Alors «patristique» finit par dire le contraire de ce qu'il veut dire en réalité. Comme l’écrivait Père Ambroise Fontrier à propos de saint Grégoire Palamas : «D’autres... ont voulu le neutraliser, le limiter, en l’enfermant dans les moules d’une "Ecole" qu’on aurait appelée "palamisme", comme on dit "augustinisme", "thomisme", etc... Mais la sainte théologie orthodoxe n’a jamais connu de telles particularités ; elle n’a ni "basilisme", ni "grégorisme", ni "chrysostomisme". Il n’y a pas plusieurs traditions théologiques et ascétiques orthodoxes ; il n’y en a qu’une et saint Grégoire Palamas lui appartient, s’étant identifié à elle».
c) Les Pères ne se prenaient pas pour des «auteurs». Ils n'étaient pas des «intellectuels» ou des professeurs. Ils écrivaient sur les inspirations du Saint Esprit et parce que Dieu le leur commandait. La vie de saint Grégoire Palamas le démontre clairement. Vivant dans l'ascèse et la prière, dans l'ermitage de saint Sabbas sur le mont Athos, il eut un jour une vision et il lui sembla tenir un vase de lait qui se transformait en source jaillissante. Le lait alors se changeait en un vin de suave parfum, qui inondait ses mains et ses vêtements, cependant qu'un officier lumineux se présentait à lui et lui disait de faire boire aux autres ce breuvage merveilleux et intarissable. A quelque temps de là, saint Grégoire entra dans l'arène et lutta par ses écrits contre le calabrais Barlaam, qui, arrivé à Constantinople vers 1328, s'était mis à écrire des textes théologiques pleins d'erreurs, et bientôt calomnia les hésychastes. Le changement du lait en vin avait montré à saint Grégoire qu'il lui faudrait passer, pour l’utilité des fidèles, de l'enseignement éthique et simple, à la parole dogmatique et céleste. Telle était la volonté de Dieu.
C'est pour le troupeau des fidèles que les Pères écrivaient, chaque fois qu’il était menacé par l'hérésie. Leurs écrits étaient leur confession de foi. Saint Maxime le Confesseur, par exemple, vainquit, dans une dispute à Carthage, les arguments du Patriarche Pyrrhus qui revint ainsi à la confession de foi orthodoxe. La Dispute avec Pyrrhus qu'on trouve dans les oeuvres de Maxime est donc un ouvrage de circonstance, un débat public retranscrit. Saint Maxime a parcouru l'univers pour endiguer l'hérésie monothélite, il n'a pas cherché à faire oeuvre d'auteur, encore moins à développer des thèses originales sur les deux volontés en Christ. Il n'a fait qu'énoncer plus clairement ce que dit l'Ecriture, face à des hérétiques dont l'interprétation, collant à la lettre du texte, en détruisait totalement l'esprit.
------------------------
→ **Consigne A**:
Veuillez recopier à l'identique les lignes des entrées, en partant du début des entrées et en vous arrêtant après la ligne qui contient « The image size is (1131, 895). ».

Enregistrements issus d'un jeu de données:
------------------------
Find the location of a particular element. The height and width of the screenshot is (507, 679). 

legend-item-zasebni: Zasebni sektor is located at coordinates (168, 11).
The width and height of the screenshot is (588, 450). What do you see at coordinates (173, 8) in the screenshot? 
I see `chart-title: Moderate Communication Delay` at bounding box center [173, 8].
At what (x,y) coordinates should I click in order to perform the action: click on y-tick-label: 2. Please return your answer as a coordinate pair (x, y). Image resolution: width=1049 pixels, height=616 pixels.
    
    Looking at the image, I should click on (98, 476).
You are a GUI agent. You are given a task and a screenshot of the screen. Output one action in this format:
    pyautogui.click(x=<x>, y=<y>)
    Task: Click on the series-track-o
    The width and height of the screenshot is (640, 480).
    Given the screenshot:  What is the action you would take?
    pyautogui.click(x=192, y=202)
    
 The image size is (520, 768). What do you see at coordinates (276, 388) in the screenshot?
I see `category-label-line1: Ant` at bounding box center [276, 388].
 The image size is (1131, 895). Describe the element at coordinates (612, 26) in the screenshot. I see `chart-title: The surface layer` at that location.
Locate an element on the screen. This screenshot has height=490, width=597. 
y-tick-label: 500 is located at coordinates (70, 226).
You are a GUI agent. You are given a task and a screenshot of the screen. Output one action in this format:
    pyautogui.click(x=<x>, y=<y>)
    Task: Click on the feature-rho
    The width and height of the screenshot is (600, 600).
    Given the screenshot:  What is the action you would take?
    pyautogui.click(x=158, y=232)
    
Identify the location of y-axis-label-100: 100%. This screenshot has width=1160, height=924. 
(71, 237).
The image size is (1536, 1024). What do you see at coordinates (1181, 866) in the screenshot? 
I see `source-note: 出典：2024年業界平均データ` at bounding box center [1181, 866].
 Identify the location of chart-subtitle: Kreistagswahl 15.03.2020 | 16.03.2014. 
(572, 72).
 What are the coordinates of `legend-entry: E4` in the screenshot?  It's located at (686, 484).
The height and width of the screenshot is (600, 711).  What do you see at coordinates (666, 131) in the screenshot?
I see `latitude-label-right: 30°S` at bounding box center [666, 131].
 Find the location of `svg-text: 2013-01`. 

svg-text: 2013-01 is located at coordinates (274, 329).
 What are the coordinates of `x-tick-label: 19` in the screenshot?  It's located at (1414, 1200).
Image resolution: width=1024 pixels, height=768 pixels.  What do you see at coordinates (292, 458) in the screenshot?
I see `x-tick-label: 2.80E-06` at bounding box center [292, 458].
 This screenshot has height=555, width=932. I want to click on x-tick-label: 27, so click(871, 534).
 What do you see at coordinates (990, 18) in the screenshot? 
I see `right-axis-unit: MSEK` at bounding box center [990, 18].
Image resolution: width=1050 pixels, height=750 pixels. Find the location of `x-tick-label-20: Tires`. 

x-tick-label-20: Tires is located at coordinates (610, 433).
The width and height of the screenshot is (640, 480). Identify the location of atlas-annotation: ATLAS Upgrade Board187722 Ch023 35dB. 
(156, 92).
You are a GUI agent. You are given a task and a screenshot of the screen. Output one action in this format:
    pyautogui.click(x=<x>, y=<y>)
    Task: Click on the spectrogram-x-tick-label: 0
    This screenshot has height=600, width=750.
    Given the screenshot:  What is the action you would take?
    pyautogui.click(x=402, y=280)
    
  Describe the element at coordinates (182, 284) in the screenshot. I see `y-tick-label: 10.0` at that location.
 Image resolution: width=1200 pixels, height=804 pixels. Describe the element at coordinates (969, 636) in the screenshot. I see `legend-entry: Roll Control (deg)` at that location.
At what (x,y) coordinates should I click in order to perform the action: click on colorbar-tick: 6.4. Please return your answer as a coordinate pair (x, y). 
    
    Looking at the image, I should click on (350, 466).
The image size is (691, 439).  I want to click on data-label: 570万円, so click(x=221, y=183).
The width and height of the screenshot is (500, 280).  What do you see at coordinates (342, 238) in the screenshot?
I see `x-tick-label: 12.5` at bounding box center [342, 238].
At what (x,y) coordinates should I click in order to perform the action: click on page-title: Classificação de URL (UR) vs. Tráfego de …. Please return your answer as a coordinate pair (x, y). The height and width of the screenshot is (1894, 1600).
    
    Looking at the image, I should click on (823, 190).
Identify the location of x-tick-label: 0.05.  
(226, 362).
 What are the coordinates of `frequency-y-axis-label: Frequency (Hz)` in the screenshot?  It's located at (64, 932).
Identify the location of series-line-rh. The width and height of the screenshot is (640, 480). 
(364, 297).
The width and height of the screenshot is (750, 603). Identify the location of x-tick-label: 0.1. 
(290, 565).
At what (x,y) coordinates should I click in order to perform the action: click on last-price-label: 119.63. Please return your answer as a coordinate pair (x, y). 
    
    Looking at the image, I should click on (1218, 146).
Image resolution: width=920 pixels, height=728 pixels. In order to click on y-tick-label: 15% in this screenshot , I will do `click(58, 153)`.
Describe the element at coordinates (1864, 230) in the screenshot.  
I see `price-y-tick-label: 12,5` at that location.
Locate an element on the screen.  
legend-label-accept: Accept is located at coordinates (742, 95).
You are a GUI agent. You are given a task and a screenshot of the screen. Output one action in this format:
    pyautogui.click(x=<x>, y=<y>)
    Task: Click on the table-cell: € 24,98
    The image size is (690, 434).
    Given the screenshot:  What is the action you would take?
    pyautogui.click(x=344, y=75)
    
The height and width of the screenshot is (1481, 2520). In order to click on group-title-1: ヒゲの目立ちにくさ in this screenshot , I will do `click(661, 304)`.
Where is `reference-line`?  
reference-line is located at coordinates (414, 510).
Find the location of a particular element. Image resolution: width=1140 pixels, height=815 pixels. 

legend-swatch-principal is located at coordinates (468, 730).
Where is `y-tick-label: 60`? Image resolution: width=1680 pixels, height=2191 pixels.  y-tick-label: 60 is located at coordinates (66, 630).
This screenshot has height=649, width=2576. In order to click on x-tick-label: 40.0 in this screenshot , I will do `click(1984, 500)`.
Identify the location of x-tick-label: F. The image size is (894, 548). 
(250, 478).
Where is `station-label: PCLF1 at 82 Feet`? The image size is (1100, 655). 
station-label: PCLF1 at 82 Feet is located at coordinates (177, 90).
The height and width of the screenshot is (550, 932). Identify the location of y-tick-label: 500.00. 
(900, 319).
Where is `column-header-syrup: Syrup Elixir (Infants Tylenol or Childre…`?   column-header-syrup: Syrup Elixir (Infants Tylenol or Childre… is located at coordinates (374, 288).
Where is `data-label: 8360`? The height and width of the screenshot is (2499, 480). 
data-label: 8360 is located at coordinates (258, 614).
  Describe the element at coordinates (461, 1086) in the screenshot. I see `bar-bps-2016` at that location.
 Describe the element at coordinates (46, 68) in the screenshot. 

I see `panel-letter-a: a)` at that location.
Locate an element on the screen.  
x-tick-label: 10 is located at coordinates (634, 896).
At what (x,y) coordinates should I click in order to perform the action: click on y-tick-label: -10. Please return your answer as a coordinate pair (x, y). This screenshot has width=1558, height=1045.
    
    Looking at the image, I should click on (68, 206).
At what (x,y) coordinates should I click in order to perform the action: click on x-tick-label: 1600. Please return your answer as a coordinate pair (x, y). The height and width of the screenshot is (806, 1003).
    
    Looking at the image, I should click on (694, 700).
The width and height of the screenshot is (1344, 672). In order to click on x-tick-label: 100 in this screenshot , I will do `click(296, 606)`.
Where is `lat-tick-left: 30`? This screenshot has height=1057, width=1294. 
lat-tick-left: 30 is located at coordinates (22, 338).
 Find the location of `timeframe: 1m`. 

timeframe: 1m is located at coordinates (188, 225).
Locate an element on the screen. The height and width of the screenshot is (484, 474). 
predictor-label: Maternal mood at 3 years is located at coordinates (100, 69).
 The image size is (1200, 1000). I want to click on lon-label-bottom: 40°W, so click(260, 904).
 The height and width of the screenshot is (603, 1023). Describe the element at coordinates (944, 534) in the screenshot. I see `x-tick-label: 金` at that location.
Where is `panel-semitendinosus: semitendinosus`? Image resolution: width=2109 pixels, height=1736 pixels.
------------------------
→ **Consigne B**:
Relevez tous les termes en « -isme » placés entre guillemets dans l'extrait.

→ **Résultat A**:
Find the location of a particular element. The height and width of the screenshot is (507, 679). 

legend-item-zasebni: Zasebni sektor is located at coordinates (168, 11).
The width and height of the screenshot is (588, 450). What do you see at coordinates (173, 8) in the screenshot? 
I see `chart-title: Moderate Communication Delay` at bounding box center [173, 8].
At what (x,y) coordinates should I click in order to perform the action: click on y-tick-label: 2. Please return your answer as a coordinate pair (x, y). Image resolution: width=1049 pixels, height=616 pixels.
    
    Looking at the image, I should click on (98, 476).
You are a GUI agent. You are given a task and a screenshot of the screen. Output one action in this format:
    pyautogui.click(x=<x>, y=<y>)
    Task: Click on the series-track-o
    The width and height of the screenshot is (640, 480).
    Given the screenshot:  What is the action you would take?
    pyautogui.click(x=192, y=202)
    
 The image size is (520, 768). What do you see at coordinates (276, 388) in the screenshot?
I see `category-label-line1: Ant` at bounding box center [276, 388].
 The image size is (1131, 895). Describe the element at coordinates (612, 26) in the screenshot. I see `chart-title: The surface layer` at that location.

→ **Résultat B**:
palamisme, augustinisme, thomisme, basilisme, grégorisme, chrysostomisme